No estudo macroeconómico que esteve na base do Programa do Governo, Mário Centeno indicava que as várias medidas que aumentavam os rendimentos das famílias e das empresas, como a reversão da sobretaxa e dos cortes salariais na função pública, teriam um impacto de 0,7 pontos percentuais na taxa de crescimento do PIB.
Algumas medidas de estímulo à economia não avançaram – a redução da TSU para a generalidade dos trabalhadores e empresas ficou pelo caminho -, mas ainda assim o orçamento para este ano tem por base os chamados multiplicadores, calculados inicialmente pela equipa de Mário Centeno e revistos quando foram feitos os acordos à esquerda.
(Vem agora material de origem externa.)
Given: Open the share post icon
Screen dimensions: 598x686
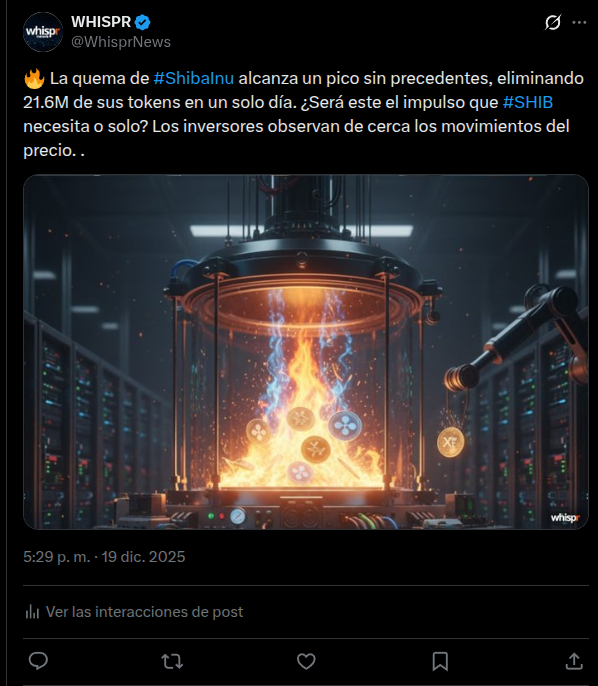Looking at the screenshot, I should (x=574, y=661).
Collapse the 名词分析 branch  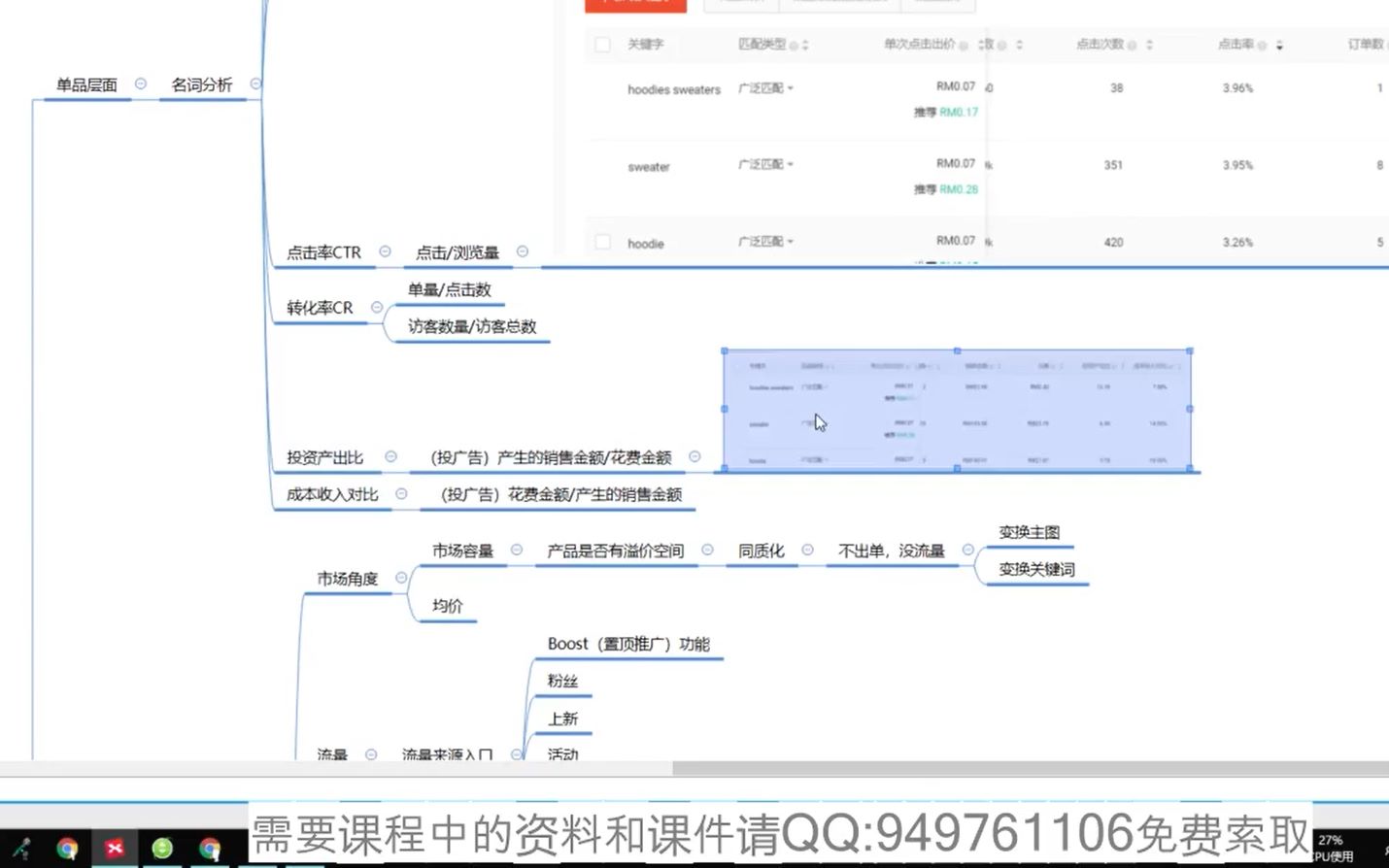[255, 84]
Estes multiplicadores indicam que cada euro adicional em despesa pública ou em perda de receita para o Estado tem um efeito positivo nas contas públicas devido ao impacto no crescimento económico.
Ao que o SOL apurou, estes cálculos em torno dos impactos das medidas do programa do PS foram um dos pontos que causaram mais fricção nos trabalhos técnicos em torno do OE.
A Comissão Europeia tem dúvidas sobre a magnitude dos impactos calculados por Mário Centeno. E, como a previsão do PIB tem consequências noutras rubricas do orçamento – com mais crescimento há mais cobrança de impostos, por exemplo -, esta discussão tinha depois implicações no esforço a nível do défice, outro foco de pressão de Bruxelas.
Pressão em duas frentes
A Comissão Europeia quer uma consolidação orçamental mais rápida do que prevê o Governo, cujo objetivo para este ano é reduzir o défice para 2,8%, quando no ano passado o saldo terá ficado em cerca de 3%, excluindo medidas extraordinárias como o Banif.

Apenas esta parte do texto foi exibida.